Text segment
Chest cramps are a common, though often frightening, symptom with a wide variety of causes. The cramps, which can range from a dull, all-over ache to a sharp stabbing pain, can be mild or severe, and may last for extended periods of times or only seconds. While chest cramps are often due to minor issues such as heartburn, health experts often recommend seeing a doctor if chest pains occur, since they can sometimes be a sign of serious or even life-threatening health problems.
Less serious causes of chest cramps include heartburn, muscular tears, or broken bones. Heartburn is caused by an overflow of stomach acid into the esophagus, which can result in severe pains in the chest but is usually easily treated with antacids. Muscular tears can occur due to injury or strenuous exercise, frequently presenting as a dull ache throughout the upper body or sharp pains caused when performing specific movements. A broken rib or breastbone can also cause serious chest cramps and requires prompt medical attention.

Exercise set
- A) What causes heartburn, according to the passage on chest cramps?
- B) Write what comes next in the passage on chest cramps, picking up after its final sentence.

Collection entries
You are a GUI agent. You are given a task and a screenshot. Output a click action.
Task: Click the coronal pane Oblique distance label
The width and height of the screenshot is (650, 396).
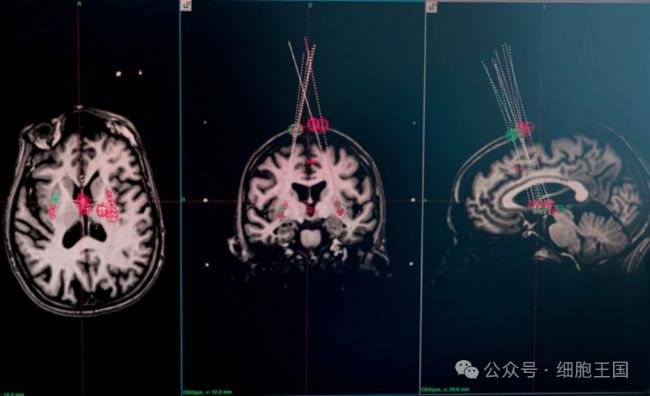207,391
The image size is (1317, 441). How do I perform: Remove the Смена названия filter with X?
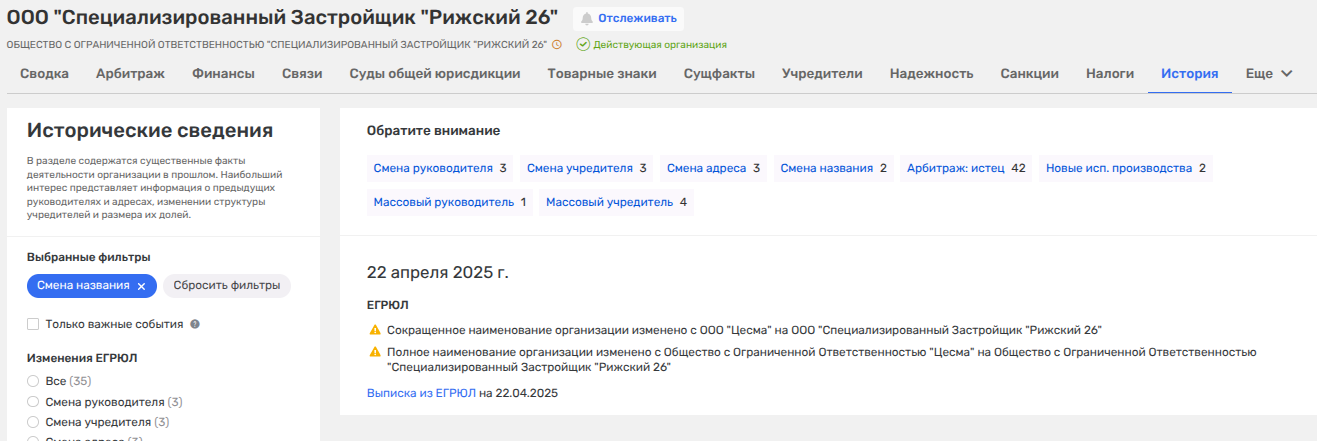click(x=141, y=286)
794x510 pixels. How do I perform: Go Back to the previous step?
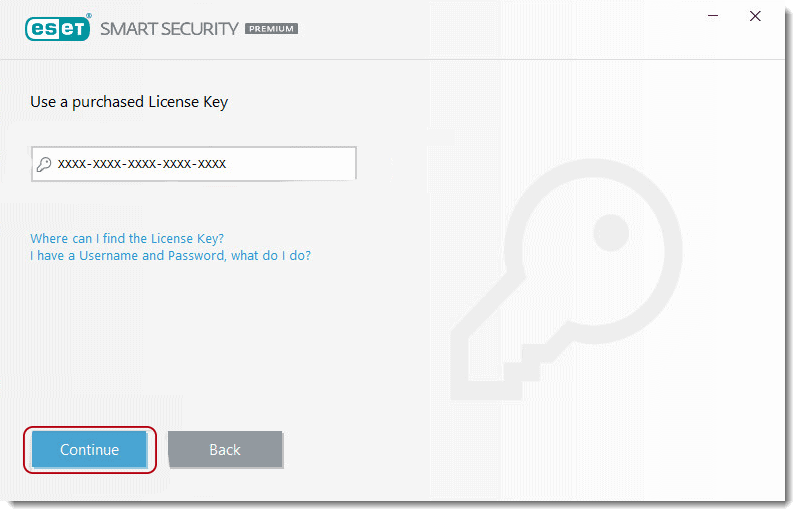pos(225,450)
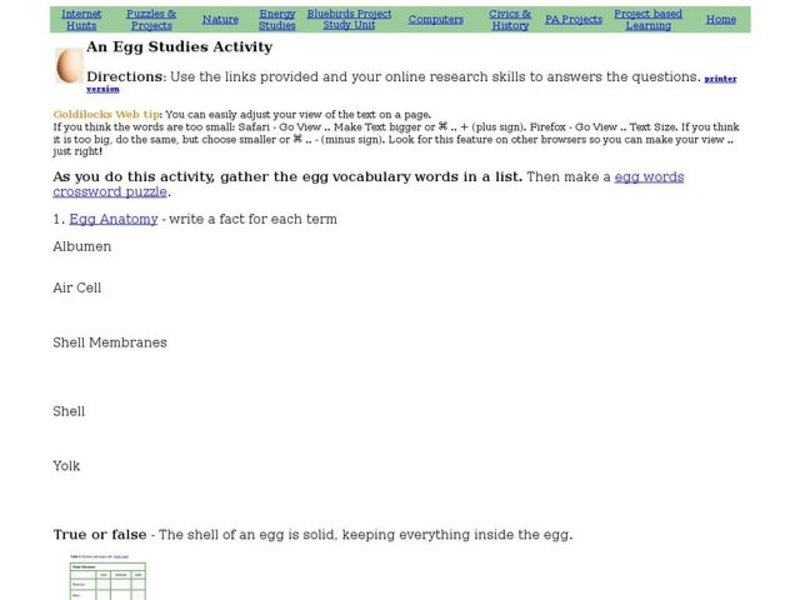Go to the Computers page

(435, 19)
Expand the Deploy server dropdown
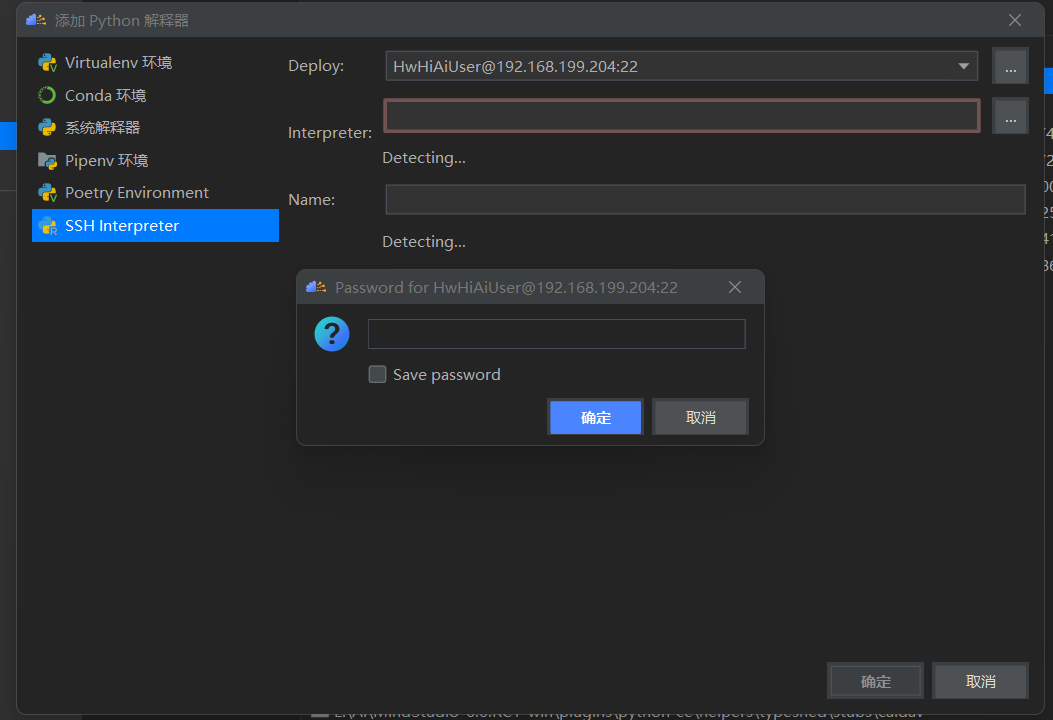This screenshot has height=720, width=1053. coord(964,67)
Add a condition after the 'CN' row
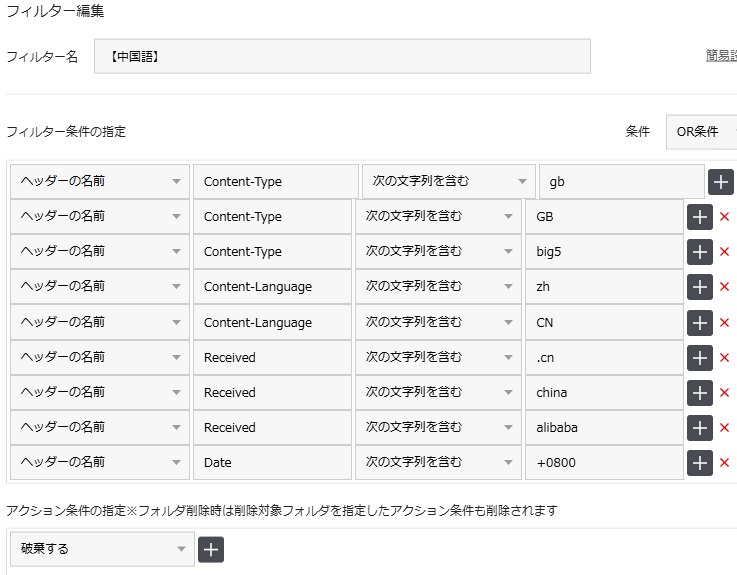The height and width of the screenshot is (575, 737). pos(700,323)
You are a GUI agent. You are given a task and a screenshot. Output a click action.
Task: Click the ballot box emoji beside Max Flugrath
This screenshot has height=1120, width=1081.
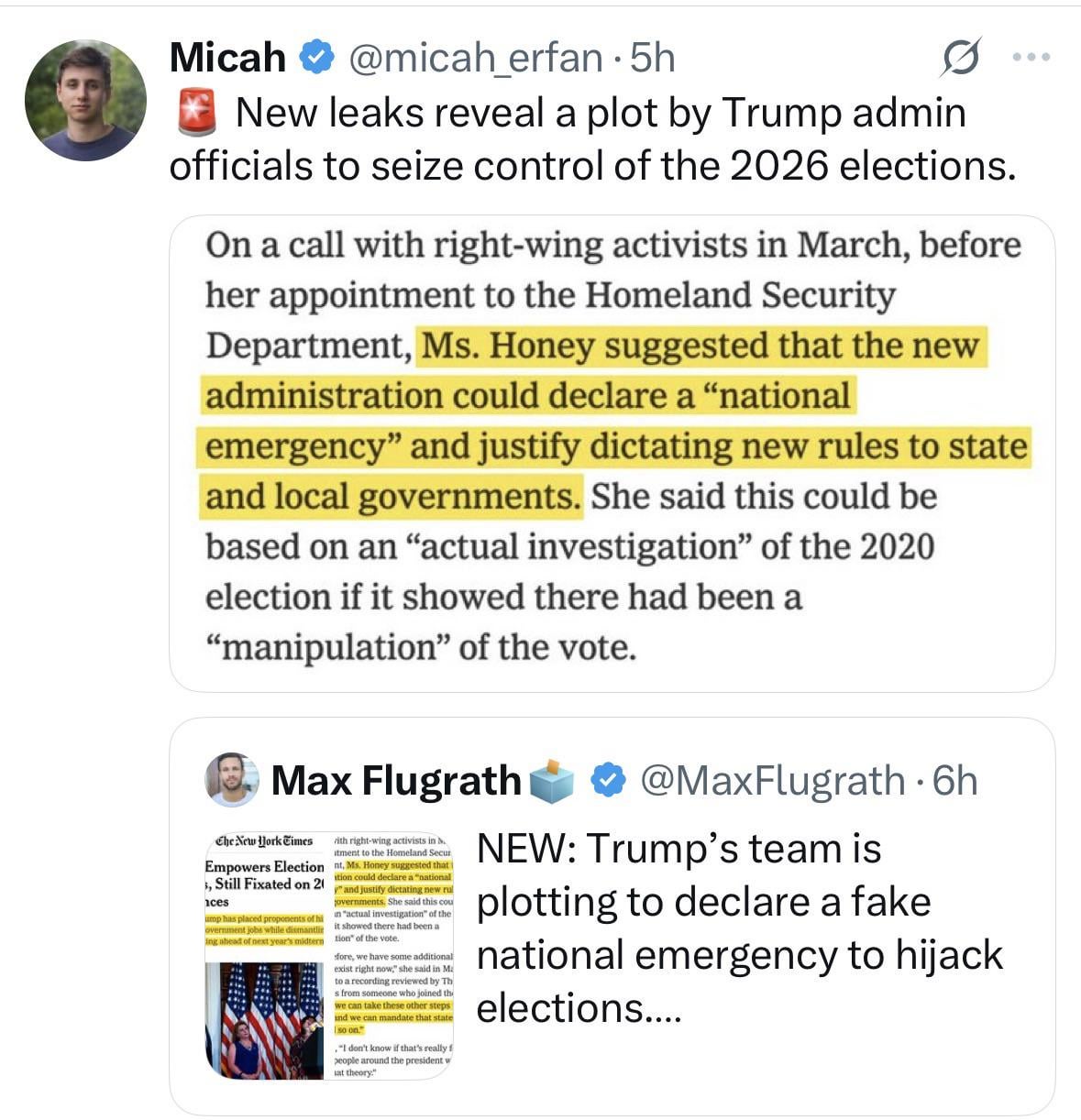553,780
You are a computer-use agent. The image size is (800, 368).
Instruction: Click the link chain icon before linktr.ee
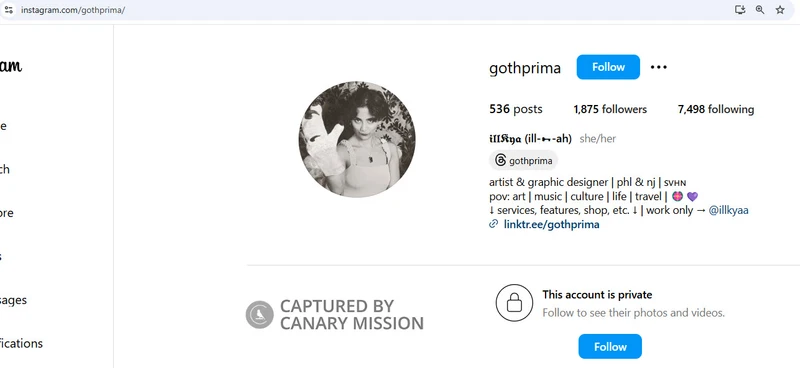[493, 224]
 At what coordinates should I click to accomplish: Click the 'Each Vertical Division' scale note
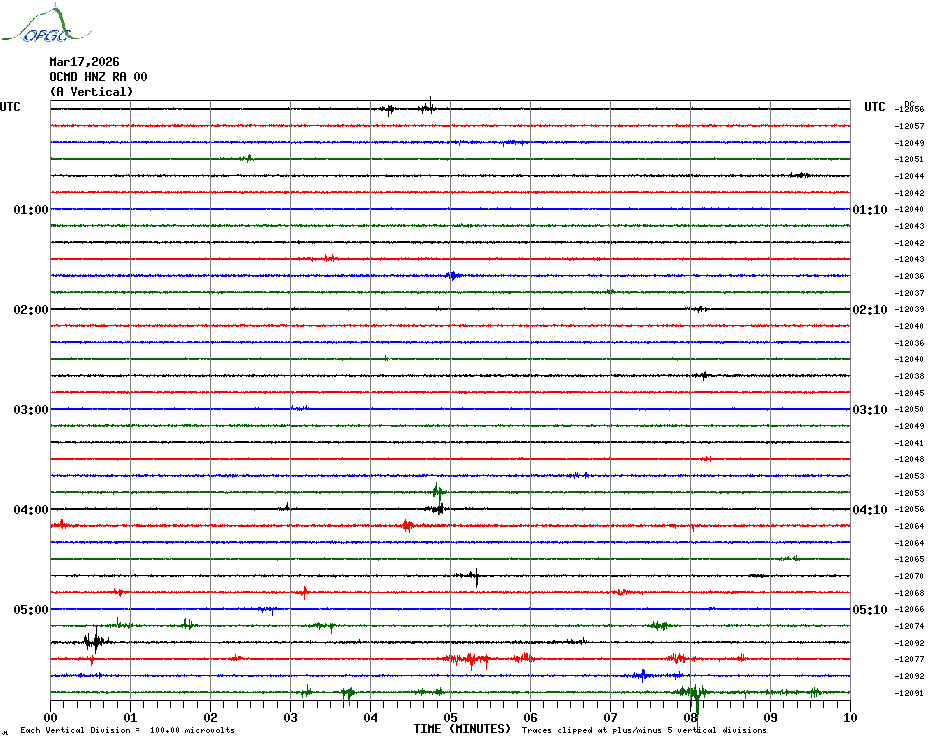[127, 730]

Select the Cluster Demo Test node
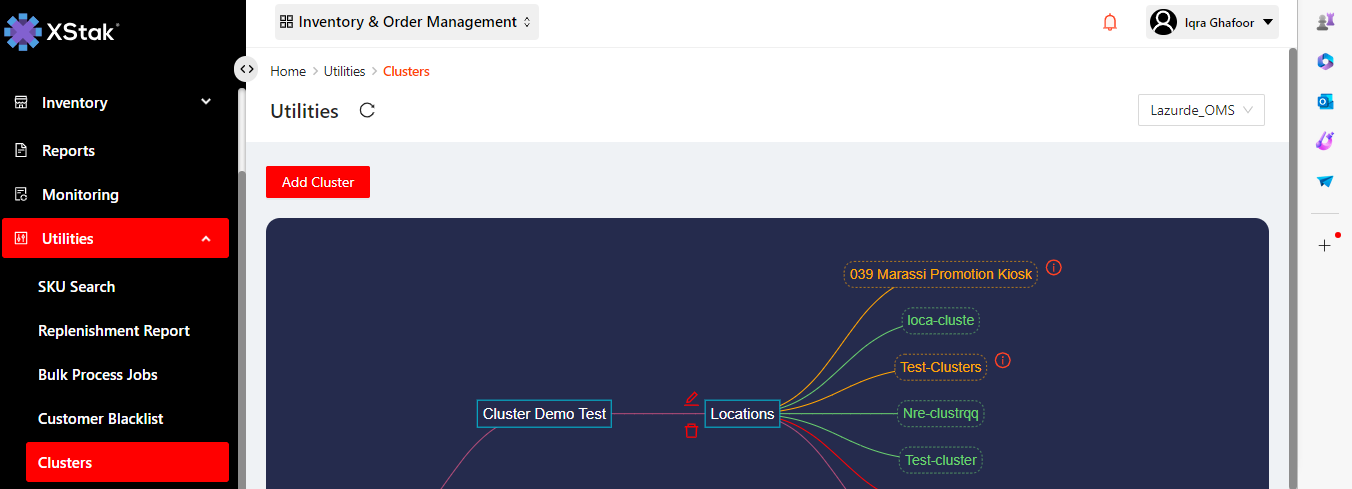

Responses for each task
- A) An overflow of stomach acid into the esophagus.

- B)
Chest pains may be caused by respiratory conditions, such as asthma, bronchitis, or pneumonia. Typically, pain occurs when inhaling and may feel like intense pressure. Respiratory illness can also cause coughing fits, which may cause chest muscles to ache and throb.
Some people experience chest pains or cramps as a result of emotional distress, anxiety, or panic disorders. In extreme cases, patients may experience a condition known as stress cardiomyopathy, or broken heart syndrome, where acute stress causes symptoms almost identical to those of a heart attack. Since this can be a life-threatening issue, individuals that develop chest cramps while under severe stress are often advised to seek immediate treatment.
Angina is a medical condition that frequently results in severe cramping throughout the chest. Caused by a variety of systemic problems, angina refers to the pain caused when the heart is not able to get enough oxygen. Common causes of angina include narrowing of the coronary arteries and arterial spasms. Chest cramps associated with this condition often are quite strong and may cause the shoulders and jaw to ache.
Chest pains can be a symptom of a heart attack, also known as a coronary thrombosis. This life-threatening condition is frequently the result of a blocked artery that prevents blood or oxygen from reaching the heart. Cramps that may indicate a heart attack often involve shooting pain down the left side of the body. Immediate medical care is often vital to survival.